Ayu terdiam. Dadanya terasa sesak. Betul kata Nadya. Tapi dia masih ragu untuk kembali membuka hatinya. Beberapa kali hati itu terbuka untuk orang yang salah. Bahkan pria yang seharusnya menjaganya dan mama justru menyakitinya. Dan luka itu masih menganga, meskipun dia sudah berusaha untuk mengobati luka hatinya tapi tiap kali dia mengingat Papanya, luka itu terasa sangat perih. Seperti disayat berkali-kali tanpa ampun membuatnya sesak.

TING!

Suara notifikasi hp barunya menyadarkan wanita itu dari lamunannya. Dia menatap layar hp yang menyala itu. Matanya terbelalak saat membaca nama pengirim pesan yang tertera di layar. Dimas. Dengan ragu jarinya menekan kotak pesan dengan nama pria itu.

Assalamualaikum Ay..

Saya minta maaf soal kemarin. Mungkin itu terlalu cepat tapi saya serius. Saya ga pernah jadikan kamu bahan lelucon..

Ayu seperti tak percaya dengan apa yang dibacanya. Jantung mulai menggila. Tapi kan Dimas tahu kalau hp nya rusak. Kenapa dia bisa tiba-tiba mengirimkan pesan? Dia melirik Nadya yang sedang sibuk dengan peralatan make upnya, kemudian kembali fokus dengan hpnya dan mulai mengetik.

Waalaikum salam..

Sama-sama mas. Saya juga minta maaf kalau reaksi saya menyakiti kamu.

Saya kaget tiba-tiba diajak ta'aruf..

Kalau mas serius, mungkin kita bisa mulai dari teman..?

Dimas POV

Aku menatap pesan yang baru saja masuk. Karena rasanya seperti mimpi, jadi kubaca ulang pesan itu. Kehangatan mengalir di sekujur tubuhku. Ya Allah, inikah jawabanMu atas doaku semalam?

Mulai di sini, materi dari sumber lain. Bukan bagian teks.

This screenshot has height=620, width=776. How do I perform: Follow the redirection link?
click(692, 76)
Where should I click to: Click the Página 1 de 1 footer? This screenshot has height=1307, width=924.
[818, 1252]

Aku senang sekali. Rasanya ingin segera pergi dari ruangan rapat ini dan menemui Ayu. Kubaca sekali lagi pesan itu. Aku merasa lega sekarang. Ya, mungkin ini langkah awal yang baik untuk aku dan Ayu memulai semuanya. Aku tak bisa menahan senyumku. Rasanya seperti jutaan kembang api meledak di dalam diriku.

"Pak Dimas? Pak.."

"Eh? I-Iya pak Christu...jadi gimana..gimana?"

Ah...aku kehilangan fokus. Tapi aku senang. Setelah rapat selesai aku harus segera membalas pesan itu. Aku tak boleh menyia-nyiakan kesempatan. Tak apa meski harus memulai semuanya dari awal...sebagai teman.